A: Exactly. Like real people go on.
Q: You go on a lot of… real-people dates, Denise?
A: Not me, no. I ain’t getting in someone’s car without seeing some bills.
Q: But Maria Elisandro did?
A: Maria said this was different.
Q: Different how?
A: Like someone nice. That’s what I’m saying. A real date. Maria had moved on, you know?
Q: She wasn’t a working girl anymore?
A: That’s what I’m telling you.
I stared at the interview, remembering a conversation I’d had with Frank back in 2019. Someone in the office had called Ed Offerman “straightforward.” In response, I had asked Frank a simple question—“So he’s like me?”
My boss shook his head. “You’re straightforward, Gardner, for sure. And sometimes you say things you shouldn’t. But Offerman? He’s callous. There’s a difference.”
I scanned the notes I’d been writing, then flipped to an interview Offerman had conducted after the bodies were dug up. This one was with Mila Jones, the sister of Susan Jones, the dead hotel manager. In the transcript, Mila reported that a man had come into the hotel office twice that week to talk to her sister, a man that Mila believed was not a hotel guest.
When Offerman tried to obtain more information from long-term hotel residents, he got nothing except a vague description of a white or Hispanic man. Eventually he called on a local artist, who drew multiple pictures of the suspect, each based on the testimony of the few eyewitnesses who could be cajoled into talking.
I laid the last page of notes flat on the desk and splayed out the four sketches to my right.

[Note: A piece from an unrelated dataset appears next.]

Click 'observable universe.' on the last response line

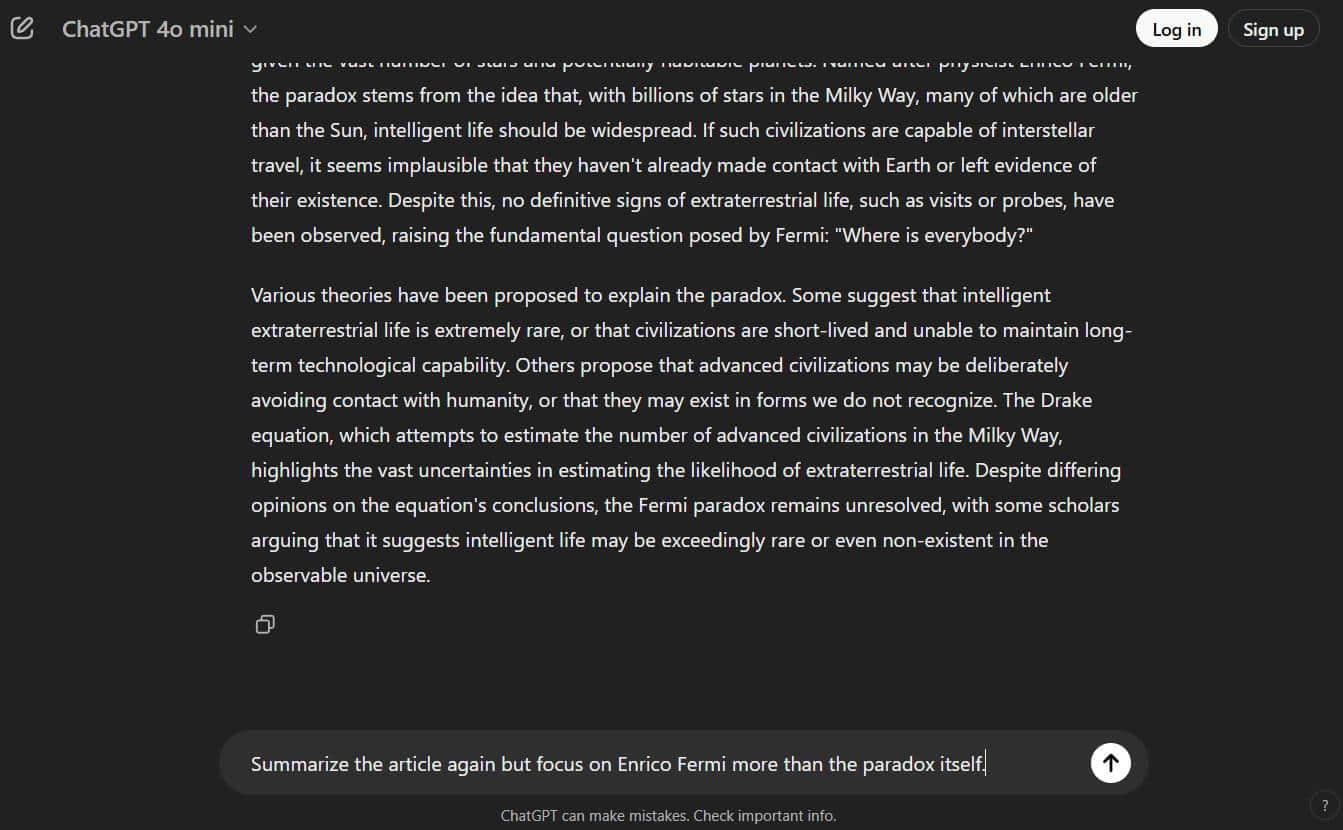click(x=341, y=575)
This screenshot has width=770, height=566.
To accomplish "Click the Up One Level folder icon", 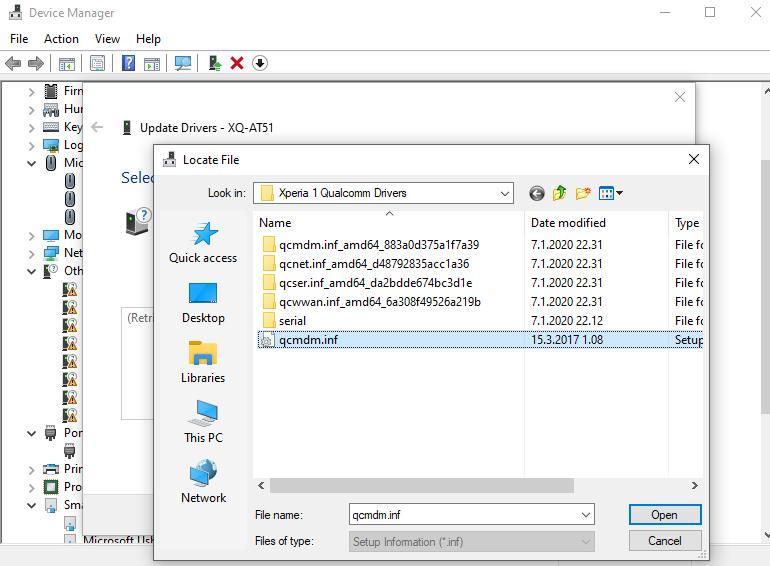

The job of a forensic sketch artist is nothing like that of their counterpart inside a courtroom. A courtroom sketch artist has the benefit of staring at a witness as they testify. A forensic artist mustelicit details from people’s memories, pulling specifics from the worst day of a victim’s life.
The sketches I was examining, however, were not drawn from the words of a victim but from third-party eyewitnesses: friends and family who saw this person of interest just one time but were not in jeopardy themselves.
“You’re thinking of something,” Richie said. “A question.”
I glanced up. “I am,” I said, cocking my head to encourage him to guess.
“How is this unknown male who’s wanted for three murders in Shilo,” he said, “connected to our dead C.I. down near Miami?”
“And?” I asked.
Richie put up both hands. “It’s like my dad says about the check at a nice restaurant: If you want to know the amount of the bill, you gotta pay for the meal.”
I smiled at Richie. It was nearly impossible to dislike him. He was too earnest. And I got his meaning: If we wanted to know more, we had to pause on Freddie and the guns and look into this.
“We’re gonna investigate this case, right?” he said. “Whether it’s small time compared to the ghost gun kits or not.”
“We have two and a half days,” I said.
“So we stay up here,” Richie said. “Grind on this ’til that DA’s ready?”
I nodded. “But when he is, Richie, you gotta understand that those guns take the A spot.”
“Sure.” He shrugged. “But this is connected to that. I’d put money on it.”
My eyes returned to the sketches. I slid two of them apart from the others. “These men look alike,” I said. “The other two are also similar to each other, but different from the first pair.”
I looked at the far-right image, which was the composite by FBI software.
“You think a couple of these aren’t accurate?” Richie pressed.